Sun 08 February 2015

Filed under math

Tags math

I don't think this is an exceptionally groundbreaking proof, but I was going through some papers from when I took mathematical modeling some time ago.

Show from first principles that if $f^1$, $f^2$,...,$f^k$ : $\mathbb{R^n} \rightarrow \mathbb{R}$ are convex (concave) functions with the same domain, and if $\omega_1$,...,$\omega_k$ are non-negative scalars, then the function $\omega_1 f^1 +$...$+ \omega_k f^k$ is also convex (concave).

Given $f^1$, $f^2$,...,$f^k$ as convex functions and $\omega_1$,...,$\omega_k$ as non-negative scalars, we need to show that $\omega_1 f^1 +$...$+ \omega_k f^k$ is also convex; that is, $\sum_{i = 1}^k \omega_i f_i$ is a convex function.

Using first principles, we consider a linear combination $\lambda x + (1 - \lambda)y$ where $\lambda \in [0, 1]$, $x, y \in $ the domain of all $f^k$.

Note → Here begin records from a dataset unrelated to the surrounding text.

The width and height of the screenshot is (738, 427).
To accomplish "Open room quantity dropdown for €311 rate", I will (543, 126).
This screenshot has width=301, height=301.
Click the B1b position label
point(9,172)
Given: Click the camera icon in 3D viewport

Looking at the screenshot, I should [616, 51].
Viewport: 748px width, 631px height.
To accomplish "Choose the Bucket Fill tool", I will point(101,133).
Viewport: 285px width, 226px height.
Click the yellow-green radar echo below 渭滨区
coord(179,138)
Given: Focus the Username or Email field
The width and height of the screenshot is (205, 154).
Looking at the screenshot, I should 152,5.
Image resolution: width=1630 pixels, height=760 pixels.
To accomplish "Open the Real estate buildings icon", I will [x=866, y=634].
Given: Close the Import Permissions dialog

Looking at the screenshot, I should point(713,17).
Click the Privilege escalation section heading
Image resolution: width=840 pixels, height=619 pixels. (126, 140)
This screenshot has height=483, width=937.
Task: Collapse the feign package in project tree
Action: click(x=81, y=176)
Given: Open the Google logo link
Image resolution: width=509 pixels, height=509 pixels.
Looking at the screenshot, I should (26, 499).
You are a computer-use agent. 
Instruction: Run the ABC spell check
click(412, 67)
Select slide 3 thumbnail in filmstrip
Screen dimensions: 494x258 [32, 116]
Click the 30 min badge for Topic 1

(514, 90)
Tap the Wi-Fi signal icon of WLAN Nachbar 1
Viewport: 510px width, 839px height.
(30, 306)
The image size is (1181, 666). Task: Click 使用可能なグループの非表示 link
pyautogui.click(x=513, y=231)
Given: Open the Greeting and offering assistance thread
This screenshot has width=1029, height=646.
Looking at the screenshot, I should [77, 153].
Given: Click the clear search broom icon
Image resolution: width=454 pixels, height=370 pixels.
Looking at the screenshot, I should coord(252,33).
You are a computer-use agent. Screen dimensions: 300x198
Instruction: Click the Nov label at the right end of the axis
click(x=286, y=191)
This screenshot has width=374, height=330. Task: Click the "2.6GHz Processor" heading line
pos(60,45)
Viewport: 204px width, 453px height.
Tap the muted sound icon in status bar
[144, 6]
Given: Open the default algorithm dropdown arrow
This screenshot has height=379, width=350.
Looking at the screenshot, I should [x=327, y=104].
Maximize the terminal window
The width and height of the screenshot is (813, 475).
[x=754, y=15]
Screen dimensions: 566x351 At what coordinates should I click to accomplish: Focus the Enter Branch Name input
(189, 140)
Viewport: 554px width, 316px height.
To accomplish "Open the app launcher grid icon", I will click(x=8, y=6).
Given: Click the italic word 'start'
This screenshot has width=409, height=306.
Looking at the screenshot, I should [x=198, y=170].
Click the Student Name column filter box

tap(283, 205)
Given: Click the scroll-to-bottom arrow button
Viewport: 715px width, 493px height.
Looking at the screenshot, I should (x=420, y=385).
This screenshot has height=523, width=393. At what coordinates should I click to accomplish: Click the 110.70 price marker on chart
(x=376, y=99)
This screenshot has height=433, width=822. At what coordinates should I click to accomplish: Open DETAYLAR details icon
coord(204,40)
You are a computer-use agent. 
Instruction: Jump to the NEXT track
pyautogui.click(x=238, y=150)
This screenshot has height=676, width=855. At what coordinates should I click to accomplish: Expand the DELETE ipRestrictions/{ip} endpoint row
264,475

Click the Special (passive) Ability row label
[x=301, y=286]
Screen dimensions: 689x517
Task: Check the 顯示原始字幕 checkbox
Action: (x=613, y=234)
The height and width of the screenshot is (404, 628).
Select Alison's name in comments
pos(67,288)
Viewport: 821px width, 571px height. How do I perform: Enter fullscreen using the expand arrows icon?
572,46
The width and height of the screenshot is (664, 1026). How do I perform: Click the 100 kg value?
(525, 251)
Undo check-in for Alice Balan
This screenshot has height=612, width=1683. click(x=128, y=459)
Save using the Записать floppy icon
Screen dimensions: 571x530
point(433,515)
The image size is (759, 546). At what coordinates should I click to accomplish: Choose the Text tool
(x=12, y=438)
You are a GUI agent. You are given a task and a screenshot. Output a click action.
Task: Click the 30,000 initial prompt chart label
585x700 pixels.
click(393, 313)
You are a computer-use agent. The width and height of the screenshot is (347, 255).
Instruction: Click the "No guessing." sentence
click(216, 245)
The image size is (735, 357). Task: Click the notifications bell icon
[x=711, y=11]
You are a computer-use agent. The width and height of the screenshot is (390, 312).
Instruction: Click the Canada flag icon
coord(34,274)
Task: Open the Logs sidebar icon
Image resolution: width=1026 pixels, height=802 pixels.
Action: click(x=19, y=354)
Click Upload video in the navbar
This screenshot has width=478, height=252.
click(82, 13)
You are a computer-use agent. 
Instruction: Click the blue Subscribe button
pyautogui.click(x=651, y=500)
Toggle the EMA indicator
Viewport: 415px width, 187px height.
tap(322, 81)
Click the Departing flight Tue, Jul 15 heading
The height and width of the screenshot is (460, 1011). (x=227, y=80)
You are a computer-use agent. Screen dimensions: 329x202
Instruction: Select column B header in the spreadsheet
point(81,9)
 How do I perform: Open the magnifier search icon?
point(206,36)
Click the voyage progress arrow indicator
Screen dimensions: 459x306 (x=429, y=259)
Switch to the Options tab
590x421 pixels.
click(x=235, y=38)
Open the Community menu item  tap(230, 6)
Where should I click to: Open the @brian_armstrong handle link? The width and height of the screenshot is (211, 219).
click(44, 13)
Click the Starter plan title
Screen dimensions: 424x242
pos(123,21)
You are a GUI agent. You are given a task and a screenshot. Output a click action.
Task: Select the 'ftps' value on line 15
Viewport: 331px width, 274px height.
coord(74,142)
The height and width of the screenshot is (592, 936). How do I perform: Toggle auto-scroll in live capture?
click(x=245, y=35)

$$\begin{align*} f(\lambda x + (1 - \lambda)y &= \sum_{i=1}^k \omega_i f_i (\lambda x + (1 - \lambda )y) \\ &\leq \sum_{i=1}^k \omega_i (\lambda f_i (x) + (1- \lambda) f_i(y)) \\ &= \lambda \sum_{i =1}^k \omega_i f_i(x) = (1 - \lambda) \sum_{i =1}^k \omega f_i(y) \\ &= \lambda f(x) + (1 - \lambda) f(x). \end{align*}$$

Thus we have shown that convexity holds under this operation.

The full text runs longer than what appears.